In light of the Chinese stock market’s implosion over the course of the third quarter, it can’t come as a complete surprise that Yum Brands (YUM) hit something of a headwind in that all-important market … even if it the meltdown was only a paper loss of a paper gain.
What was surprising about the Yum Brands earnings reported posted on Tuesday was the extent of the headwind Yum Brands hit last quarter in that key market, where the company drives more than half of its total sales.
How bad was it? The 18% plunge YUM stock made in after-hours trading Tuesday evening speaks for itself.
Yum Brands Earnings
Last quarter, Yum Brands — the operator of Taco Bell, KFC, and Pizza Hut — earned $1.00 per share on revenue of $3.43 billion. Both were better than their year-ago comparables, when the company earned 87 cents per share of YUM stock on $3.35 billion in sales.
However, both the top line and bottom line fell woefully short of expectations. Analysts were collectively calling for earnings of $1.07 per share, and a top line of $3.67 billion.
To say that traders noticed would be a massive understatement. Indeed, traders outright pulled the rug out from underneath the stock, sending it 18% lower Tuesday evening.
The sore spot was, of course, China, where Yum Brands typically drums up 54% of its business. Although same-store sales in China were up 2%, that growth was well short of the 9.6% same-store sales increase analysts were calling for after the company finally started to look like it was shrugging off a couple of gaffes in late-2012 and mid-2014.
That weakness in China is expected to linger, too, and put a noticeable kibosh on the company’s previous guidance. As CEO Greg Creed acknowledged:
“[T]he pace of recovery in our China Division is below our expectations. Outside of China, our Taco Bell and KFC Divisions continued to sustain their positive sales momentum while Pizza Hut was relatively flat. Given our lower full-year expectations in China, combined with additional foreign exchange impact, we now expect 2015 EPS growth to be well below our target of at least 10%.”
Still, margins for its Chinese operations were a healthy 20%.
Although last quarter’s numbers from China weren’t stellar, they were progressive.
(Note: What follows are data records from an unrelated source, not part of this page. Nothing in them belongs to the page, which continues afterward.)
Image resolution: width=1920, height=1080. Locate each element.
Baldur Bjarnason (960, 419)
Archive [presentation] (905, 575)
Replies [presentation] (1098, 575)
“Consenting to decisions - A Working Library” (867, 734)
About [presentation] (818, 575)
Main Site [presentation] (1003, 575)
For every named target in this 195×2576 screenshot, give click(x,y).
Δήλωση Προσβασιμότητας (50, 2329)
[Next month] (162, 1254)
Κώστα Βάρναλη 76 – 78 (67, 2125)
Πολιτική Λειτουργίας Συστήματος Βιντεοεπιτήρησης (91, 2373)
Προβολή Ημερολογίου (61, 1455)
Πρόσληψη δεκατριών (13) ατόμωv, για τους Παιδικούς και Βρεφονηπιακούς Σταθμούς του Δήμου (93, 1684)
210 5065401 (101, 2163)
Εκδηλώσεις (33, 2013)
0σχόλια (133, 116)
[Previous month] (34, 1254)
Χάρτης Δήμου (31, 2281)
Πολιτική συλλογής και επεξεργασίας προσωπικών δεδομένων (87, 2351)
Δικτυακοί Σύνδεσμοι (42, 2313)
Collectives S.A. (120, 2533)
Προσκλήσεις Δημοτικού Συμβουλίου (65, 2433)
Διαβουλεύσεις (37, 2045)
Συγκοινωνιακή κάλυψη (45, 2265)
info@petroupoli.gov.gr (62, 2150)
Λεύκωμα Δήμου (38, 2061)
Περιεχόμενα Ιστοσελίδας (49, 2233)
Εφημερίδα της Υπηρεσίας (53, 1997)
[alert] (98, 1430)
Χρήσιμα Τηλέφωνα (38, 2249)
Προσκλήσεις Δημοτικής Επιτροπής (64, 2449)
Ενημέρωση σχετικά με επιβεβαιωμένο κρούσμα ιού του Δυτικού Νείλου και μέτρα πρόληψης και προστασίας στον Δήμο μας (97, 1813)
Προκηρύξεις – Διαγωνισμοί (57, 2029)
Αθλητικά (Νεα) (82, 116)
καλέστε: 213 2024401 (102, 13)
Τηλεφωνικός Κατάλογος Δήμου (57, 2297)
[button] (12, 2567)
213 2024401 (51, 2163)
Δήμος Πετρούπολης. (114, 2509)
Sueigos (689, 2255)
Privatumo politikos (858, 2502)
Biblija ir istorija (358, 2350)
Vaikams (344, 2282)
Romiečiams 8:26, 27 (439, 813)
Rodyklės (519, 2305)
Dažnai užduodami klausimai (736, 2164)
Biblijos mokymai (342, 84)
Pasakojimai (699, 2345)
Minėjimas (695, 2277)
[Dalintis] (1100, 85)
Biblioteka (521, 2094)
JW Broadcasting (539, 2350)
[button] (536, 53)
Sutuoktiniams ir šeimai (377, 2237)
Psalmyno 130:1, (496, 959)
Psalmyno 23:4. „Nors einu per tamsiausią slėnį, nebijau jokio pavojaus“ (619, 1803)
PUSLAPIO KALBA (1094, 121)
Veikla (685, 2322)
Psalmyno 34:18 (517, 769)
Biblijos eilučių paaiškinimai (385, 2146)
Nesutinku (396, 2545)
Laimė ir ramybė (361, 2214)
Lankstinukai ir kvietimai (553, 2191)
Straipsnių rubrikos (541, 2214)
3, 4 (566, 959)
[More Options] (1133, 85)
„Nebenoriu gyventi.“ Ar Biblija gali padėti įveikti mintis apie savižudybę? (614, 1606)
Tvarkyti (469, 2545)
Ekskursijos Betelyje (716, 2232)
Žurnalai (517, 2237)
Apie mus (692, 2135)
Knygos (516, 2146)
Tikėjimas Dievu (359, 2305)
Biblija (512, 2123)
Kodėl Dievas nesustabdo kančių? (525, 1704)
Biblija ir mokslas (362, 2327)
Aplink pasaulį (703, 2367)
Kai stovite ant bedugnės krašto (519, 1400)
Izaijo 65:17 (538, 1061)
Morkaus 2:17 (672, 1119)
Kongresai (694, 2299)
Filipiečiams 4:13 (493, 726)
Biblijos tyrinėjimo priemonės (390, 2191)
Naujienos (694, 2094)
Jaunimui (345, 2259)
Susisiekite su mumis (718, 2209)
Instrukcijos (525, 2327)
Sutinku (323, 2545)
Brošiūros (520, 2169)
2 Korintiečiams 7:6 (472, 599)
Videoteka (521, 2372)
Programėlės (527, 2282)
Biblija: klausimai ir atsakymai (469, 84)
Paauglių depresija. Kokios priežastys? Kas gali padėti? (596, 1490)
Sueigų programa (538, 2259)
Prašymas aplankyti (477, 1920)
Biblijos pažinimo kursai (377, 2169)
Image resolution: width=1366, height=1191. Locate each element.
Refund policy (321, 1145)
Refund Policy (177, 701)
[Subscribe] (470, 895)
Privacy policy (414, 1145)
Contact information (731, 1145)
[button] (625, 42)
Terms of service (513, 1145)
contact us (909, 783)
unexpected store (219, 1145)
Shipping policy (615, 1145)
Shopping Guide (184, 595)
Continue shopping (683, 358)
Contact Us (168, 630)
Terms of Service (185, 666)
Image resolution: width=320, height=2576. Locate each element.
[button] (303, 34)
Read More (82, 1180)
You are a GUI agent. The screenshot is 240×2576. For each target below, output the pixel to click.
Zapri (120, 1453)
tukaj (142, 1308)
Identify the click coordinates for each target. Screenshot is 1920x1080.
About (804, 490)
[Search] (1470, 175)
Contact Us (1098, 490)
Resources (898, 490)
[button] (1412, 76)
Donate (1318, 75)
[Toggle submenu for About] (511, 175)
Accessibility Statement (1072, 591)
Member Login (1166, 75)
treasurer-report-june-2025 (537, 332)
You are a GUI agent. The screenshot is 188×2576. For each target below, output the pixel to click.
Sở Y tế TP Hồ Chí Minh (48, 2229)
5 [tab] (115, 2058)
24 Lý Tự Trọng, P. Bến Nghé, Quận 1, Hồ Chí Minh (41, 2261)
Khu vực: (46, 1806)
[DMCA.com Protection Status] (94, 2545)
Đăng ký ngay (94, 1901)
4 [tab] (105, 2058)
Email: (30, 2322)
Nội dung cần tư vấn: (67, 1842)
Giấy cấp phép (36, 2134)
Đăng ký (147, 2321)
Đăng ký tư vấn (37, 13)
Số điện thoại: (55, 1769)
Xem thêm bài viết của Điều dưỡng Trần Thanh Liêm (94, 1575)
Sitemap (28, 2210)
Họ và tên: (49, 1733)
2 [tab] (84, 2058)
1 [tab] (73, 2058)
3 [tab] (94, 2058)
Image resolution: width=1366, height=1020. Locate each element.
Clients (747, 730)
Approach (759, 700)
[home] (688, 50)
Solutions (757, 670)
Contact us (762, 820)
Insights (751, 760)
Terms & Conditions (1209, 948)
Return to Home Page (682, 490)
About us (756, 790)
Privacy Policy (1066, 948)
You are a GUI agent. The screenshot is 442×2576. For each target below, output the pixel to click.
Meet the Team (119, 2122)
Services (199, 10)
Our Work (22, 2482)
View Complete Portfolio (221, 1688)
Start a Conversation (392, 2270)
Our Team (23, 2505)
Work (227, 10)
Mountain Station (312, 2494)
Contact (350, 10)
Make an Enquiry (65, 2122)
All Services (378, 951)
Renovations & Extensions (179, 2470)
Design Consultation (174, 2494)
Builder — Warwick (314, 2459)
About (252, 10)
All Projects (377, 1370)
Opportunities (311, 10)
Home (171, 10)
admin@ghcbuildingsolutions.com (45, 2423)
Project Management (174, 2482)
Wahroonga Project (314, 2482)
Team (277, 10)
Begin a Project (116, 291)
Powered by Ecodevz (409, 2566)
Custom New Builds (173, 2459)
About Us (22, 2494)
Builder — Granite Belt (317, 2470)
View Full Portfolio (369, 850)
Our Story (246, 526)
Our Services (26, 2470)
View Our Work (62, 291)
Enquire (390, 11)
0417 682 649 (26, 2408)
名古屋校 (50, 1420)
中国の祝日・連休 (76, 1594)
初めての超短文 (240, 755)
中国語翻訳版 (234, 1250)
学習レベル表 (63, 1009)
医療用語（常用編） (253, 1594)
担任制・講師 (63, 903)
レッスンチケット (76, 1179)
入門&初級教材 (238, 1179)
Same-store sales had been rolling in at double-digit declines following 2012’s news that some of the meat the country’s KFC units were selling was dangerously overloaded with antibiotics … a blunder that was exacerbated in 2014 after it was reported that a supplier to the company’s Chinese restaurants sold them expired meat.
It’s also possible that tainted meat and bad publicity haven’t been the only headwinds for Yum Brands in China.
In the middle of this year, Yum Brands overhauled the menus it offered patrons in China, particularly at its KFC. The number of selections was reduced, but each item was made more compelling. KFC also expanded its delivery service in China this year. These initiatives coincide with at least modest third-quarter growth in that key market.
It’s an initiative that JL Warren Capital’s lead analyst Junheng Li has to like; Li has been concerned that KFC and Taco Bell were experiencing brand fatigue among Chinese consumers, not to mention stiffer competition. But, Li also contends that it may still not be enough. Her price target on YUM stock is still a mere $45, versus Wednesday’s opening price near $70 per share.
That target price is based on an assumption that YUM stock should gravitate between its historical P/E of 14 and 23. Even factoring in the post-earnings plunge, YUM is still priced at a frothy trailing P/E of a bit above 22.
Bottom Line for YUM Stock
It’s tempting to jump into a blue-chip name like Yum Brands on a steep decline. And the stock may well bounce back quite firmly once the dust of the Yum Brands earnings report starts to settle. However, that bounce is unlikely to last.
Between the company’s shortfall of its own expectations for the third quarter and a reeled-in outlook for Q4, Yum Brands hasn’t earned a premium price for its stock. From here, it’s a “prove it to me first” affair.
As of this writing, James Brumley did not hold a position in any of the aforementioned securities.